__Quoted passage__.
########
Write it all down. Every bit of it. Then take a breath.

This isn’t the moment for despair—it’s the moment for clarity. And clarity, even hard clarity, is the beginning of forward motion.

Step Two: Know What You’re Working With Month to Month

After the full picture comes the practical work: building a budget that actually reflects farm life.

Farm income is not a paycheck. It comes in waves—big at harvest, thin in spring, unpredictable when markets shift. Your budget needs to account for that reality, not fight against it.

Map out:

  • Monthly fixed obligations (loan payments, insurance, rent)
  • Variable operating costs (fuel, feed, repairs—and build in a buffer, because something always breaks)
  • Household essentials (groceries, utilities, kids’ needs)
  • Seasonal income projections (conservative estimates—plan for less, not more)
  • Off-farm income (wages, side work, a home business, contract work—every dollar counts and needs to be part of the picture)

The goal isn’t a perfect budget. The goal is a realistic one. A budget you can actually live inside.

Step Three: Prioritize Strategically, Not Emotionally

When there isn’t enough money to pay everyone, the natural instinct is to pay whoever is calling the loudest. That’s understandable. It’s also not always the smartest move.

Work with your lender or a farm financial advisor to prioritize:

  • Secured debts tied to land or essential equipment first — losing operating ground mid-season can collapse everything else
  • High-interest obligations that are accumulating faster than you can pay them down
  • Government-backed loans (FSA, for example) — these often have restructuring options worth exploring before defaulting

This is where talking to a professional matters. Not because you can’t figure it out—you absolutely can—but because farm debt restructuring has nuances that take years of experience to navigate well.
########
__Supplied material__.
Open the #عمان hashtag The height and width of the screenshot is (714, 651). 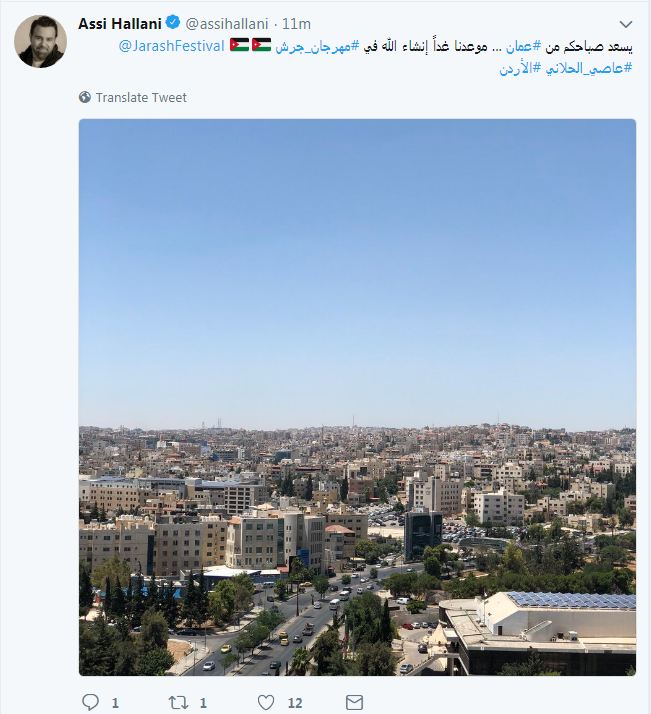click(524, 46)
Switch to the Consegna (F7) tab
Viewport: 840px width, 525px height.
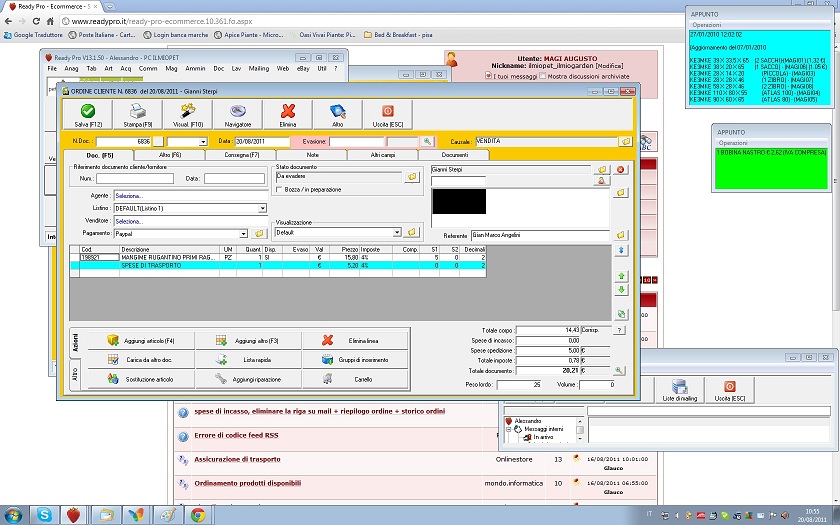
########
__Tasks and exercises__.
1 - Repeat, word for word, the stretch of the farm finance text from "Write it all" through "something always breaks)".
2 - Carry the farm finance text forward from its last sentence.
The listing has no connection to the farm finance text.

__Solved problems__.
1 -
Write it all down. Every bit of it. Then take a breath.

This isn’t the moment for despair—it’s the moment for clarity. And clarity, even hard clarity, is the beginning of forward motion.

Step Two: Know What You’re Working With Month to Month

After the full picture comes the practical work: building a budget that actually reflects farm life.

Farm income is not a paycheck. It comes in waves—big at harvest, thin in spring, unpredictable when markets shift. Your budget needs to account for that reality, not fight against it.

Map out:

  • Monthly fixed obligations (loan payments, insurance, rent)
  • Variable operating costs (fuel, feed, repairs—and build in a buffer, because something always breaks)

2 -
Step Four: Explore Every Option Before You Assume There Isn’t One

When we were in the thick of it, I didn’t know Chapter 12 bankruptcy existed. It’s specifically designed for family farmers—a reorganization tool, not a death sentence. It gave us a structured path forward when the numbers simply didn’t work any other way.

Depending on your situation, there may be options you haven’t fully explored:

  • Loan restructuring or deferment — many lenders will work with you before they’ll foreclose; the conversation is worth having
  • FSA Emergency Loans or farm programs — especially after weather events or declared disasters
  • Chapter 12 bankruptcy — if restructuring isn’t enough, this may allow you to keep farming while reorganizing debt
  • Refinancing — if your credit can support it, lower interest rates can meaningfully change your monthly picture
  • Income diversification — a side income that doesn’t depend on crop prices can take pressure off during lean years

None of these options are surrender. They’re tools. Use the ones that fit your situation.

Step Five: Don’t Do This Alone

I mean this practically and personally.

Practically: Find a farm financial advisor, ag lender, or attorney who specializes in agricultural debt. The USDA’s Farm Service Agency, your state’s Farm Bureau, and university extension offices often have resources specifically for families in financial distress. Use them.

Personally: Find your people. The isolation of farm financial stress is one of the most dangerous parts of it. Shame keeps us quiet. Quiet keeps us stuck.

That’s exactly why the Thriving Through Farm Life: Wife’s Support Network exists on Facebook—a free community for farm wives walking through hard seasons, where you don’t have to explain why this is hard or pretend you have it together. Join us here.

A Word Before You Go

The spring of 2024 was one of the hardest seasons of my life. I won’t romanticize it or tie it up with a bow.

But I will tell you this: we came through it. Not unscathed—changed.

It’s now 2026, and I want to be honest with you about something: the season isn’t always fast. We’re still in it. We launched new businesses, we’re navigating finances without a line of credit, and some days the weight of that is very real. Growth doesn’t always look like arrival. Sometimes it looks like getting up and doing the next right thing when the path forward still isn’t totally clear.

But here’s what I know: we are not who we were in 2024. The roots went deeper in the hard season. The things we’re building now are built differently—more intentional, more grounded, more ours. There’s something quietly powerful about learning to operate without a safety net. It sharpens your discernment. It builds a kind of confidence that borrowed money never could.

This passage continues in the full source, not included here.